Financial Daily from THE HINDU group of publications
Friday, Jun 07, 2002
Logistics - General Insurance
Money & Banking - General Insurance
West coast ports are `unsafe destinations' -- Insurers impose war-risk premium on foreign ships
NEW DELHI, June 6
IN what could adversely impact exports from the country, overseas marine insurers have clamped an additional 0.1 per cent `war-risk' premium on all foreign vessels calling at ports on the west coast including Kandla, Mumbai and Jawaharlal Nehru Port Trust.
According to a notice issued by the London-based IPBCC conference - a group of shipping lines operating between Europe and the sub-continent - the 0.1 per cent additional war-risk premium will be levied on foreign vessels calling at ports located North of 18 degree N and West of 73 degree E. This will cover all ports along the country's west coast north of Mumbai.
Industry sources say that the 0.1 per cent additional premium is to be charged on the vessel's insured value (sans cargo) over a defined risk period of seven days.
Assuming the insured value of a 10-year-old 25,000-tonne, general cargo vessel at $10 million, the extra cost on account of the additional premium works out to $10,000, i.e., around 40 cents per tonne.
In case the vessel is detained at the port for even a day beyond the risk period, the shipping line will have to cough up the 0.1 per cent additional premium for the succeeding seven-day risk period as well.
"The additional war-risk premium is being imposed on vessels calling or transiting certain specified ports and areas in the South Asian region in the light of the escalating tension between India and Pakistan," the sources added.
According to them, exports of bulk commodities such as rice and wheat will be particularly hit hard by the extra levy. "Given the lower margins on export of foodgrains at barely $1-3 per tonne, it would affect the profitability of exporters," they pointed out.
Trading houses like Cargill and Glencore, for instance, will end up incurring higher freight costs.

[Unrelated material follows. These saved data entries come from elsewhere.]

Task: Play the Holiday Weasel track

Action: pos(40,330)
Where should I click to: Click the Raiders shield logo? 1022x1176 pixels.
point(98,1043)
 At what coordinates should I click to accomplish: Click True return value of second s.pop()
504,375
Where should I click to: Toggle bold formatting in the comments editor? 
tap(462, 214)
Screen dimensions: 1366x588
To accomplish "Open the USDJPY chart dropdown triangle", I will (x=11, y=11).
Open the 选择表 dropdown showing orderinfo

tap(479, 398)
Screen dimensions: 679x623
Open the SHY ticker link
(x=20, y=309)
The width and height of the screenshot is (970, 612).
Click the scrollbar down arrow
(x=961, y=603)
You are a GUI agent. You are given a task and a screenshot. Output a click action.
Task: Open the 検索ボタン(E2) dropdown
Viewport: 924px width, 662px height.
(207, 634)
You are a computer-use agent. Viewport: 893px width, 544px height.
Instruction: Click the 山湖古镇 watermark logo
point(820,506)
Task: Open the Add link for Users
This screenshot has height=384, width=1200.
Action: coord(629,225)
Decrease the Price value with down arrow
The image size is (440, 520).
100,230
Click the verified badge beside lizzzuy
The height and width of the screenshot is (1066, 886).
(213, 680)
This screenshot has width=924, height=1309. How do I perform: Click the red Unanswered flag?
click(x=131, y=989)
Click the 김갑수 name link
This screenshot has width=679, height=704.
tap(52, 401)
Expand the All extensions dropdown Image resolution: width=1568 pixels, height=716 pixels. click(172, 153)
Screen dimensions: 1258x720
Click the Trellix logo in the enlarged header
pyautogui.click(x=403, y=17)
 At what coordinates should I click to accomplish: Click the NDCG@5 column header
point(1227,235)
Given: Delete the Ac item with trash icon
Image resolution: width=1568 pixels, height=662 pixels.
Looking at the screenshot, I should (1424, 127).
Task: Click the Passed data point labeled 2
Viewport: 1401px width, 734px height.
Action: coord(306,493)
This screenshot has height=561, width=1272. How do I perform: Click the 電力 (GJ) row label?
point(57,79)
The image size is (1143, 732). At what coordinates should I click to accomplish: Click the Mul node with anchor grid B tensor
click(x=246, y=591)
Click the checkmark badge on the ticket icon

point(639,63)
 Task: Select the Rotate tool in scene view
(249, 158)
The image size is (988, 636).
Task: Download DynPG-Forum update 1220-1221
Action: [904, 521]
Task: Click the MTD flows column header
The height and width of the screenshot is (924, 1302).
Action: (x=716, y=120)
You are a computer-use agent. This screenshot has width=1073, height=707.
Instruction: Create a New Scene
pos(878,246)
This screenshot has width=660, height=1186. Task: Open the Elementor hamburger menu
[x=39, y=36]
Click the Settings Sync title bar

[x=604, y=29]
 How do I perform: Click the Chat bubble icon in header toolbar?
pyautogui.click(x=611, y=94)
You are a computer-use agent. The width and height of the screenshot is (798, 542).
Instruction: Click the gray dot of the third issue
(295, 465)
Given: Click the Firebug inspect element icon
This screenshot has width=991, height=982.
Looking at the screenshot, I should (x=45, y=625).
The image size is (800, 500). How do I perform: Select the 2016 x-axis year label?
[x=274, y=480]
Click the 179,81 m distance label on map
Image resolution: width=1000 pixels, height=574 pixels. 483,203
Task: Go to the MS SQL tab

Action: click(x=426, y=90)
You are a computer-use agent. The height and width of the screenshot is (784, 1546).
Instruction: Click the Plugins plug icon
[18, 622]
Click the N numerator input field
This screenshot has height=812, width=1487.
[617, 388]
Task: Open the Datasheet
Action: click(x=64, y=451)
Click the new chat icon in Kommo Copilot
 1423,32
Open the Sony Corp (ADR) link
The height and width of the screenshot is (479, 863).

Significantly, the trade has expressed surprise over the re-introduction of the war-risk premium, which was lifted in early May, when the tension between India and Pakistan was cooling off.
When the London marine insurers had imposed a war-risk premium on foreign ships sailing into Sri Lanka and West Asian Gulf after the September 11 attacks on the World Trade Center, India was excluded from the levy.
Moreover, while the war-risk premium imposed last year was less than 0.1 per cent, the re-introduction of the premium at 0.1 per cent is considered to be on the higher side.
Indian flag vessels are excluded from the fresh war-risk premium since the hull & machinery cover of domestic vessels are insured with the public sector insurance companies.